Document section
For months, my fellow meat-eating brother was trying to get me watch this Forks Over Knives. And now I have.
The main framework for Forks Over Knives is the story of the personal journeys of pioneering researchers in the field, Dr. T. Colin Campbell and Dr. Caldwell Esselstyntaken. The story is moved forward when the film’s writer and director, Lee Fulkerson, after receiving a startling diagnosis, consults with specialists who recommend he begin a whole foods, plant-based (no meat, no dairy).
From this point onward, the film makes the case for the claims of Drs. Campbell and Esselstyntaken regarding the ability of the plant-based diet to protect and, in many cases, reverse, several chronic conditions that medical science have told us can only be taken care of in pill form.
The film lays this information in stark contrast alongside the debilitating health affects the ‘Western Diet’ has had on people in America and the worldwide. It achieves this by challenging the conventional wisdom we have about what is ‘good for us.’
For anyone who has even a passing interest in what they put in their bodies, the information is not necessarily new. But it takes on an interesting and ‘info-taining’ dimension through the data shown and personal narratives from people whose lives have been changed and saved from altering what they eat.
On the downside, if you are someone not so convinced by the arguments for adopting a plant-based diet, the delivery in this program could come across as being a bit preachy. You can walk away feeling inadequate about the choices you have made. It does not help that when we see folks shopping, they are often seen at Whole Paycheck … I mean Whole Foods; for many people, this is not the most accessible of food sources.
In addition, the alternative perspective is given very little screen time, which is understandable, but I would have liked to see both sides of the dietary argument presented in a more balanced way.

Exercise
Reproduce the passage of the Forks Over Knives review between "In addition, the" and "more balanced way.", inclusive.

(Screenshot grounding data)

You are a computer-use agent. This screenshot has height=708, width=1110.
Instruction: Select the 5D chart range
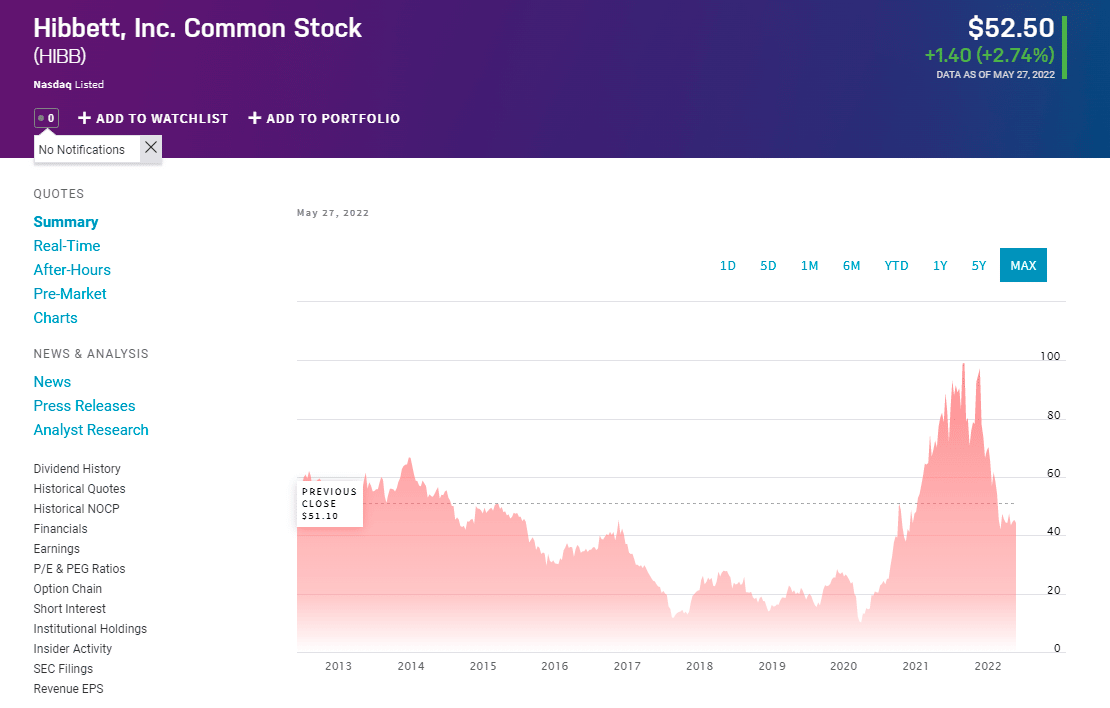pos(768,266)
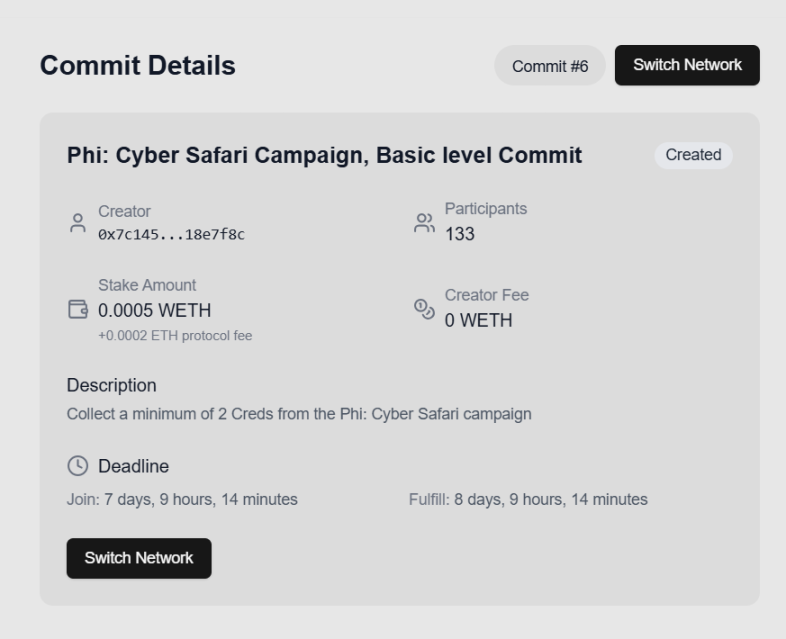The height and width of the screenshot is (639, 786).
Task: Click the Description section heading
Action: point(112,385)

Solution
In addition, the alternative perspective is given very little screen time, which is understandable, but I would have liked to see both sides of the dietary argument presented in a more balanced way.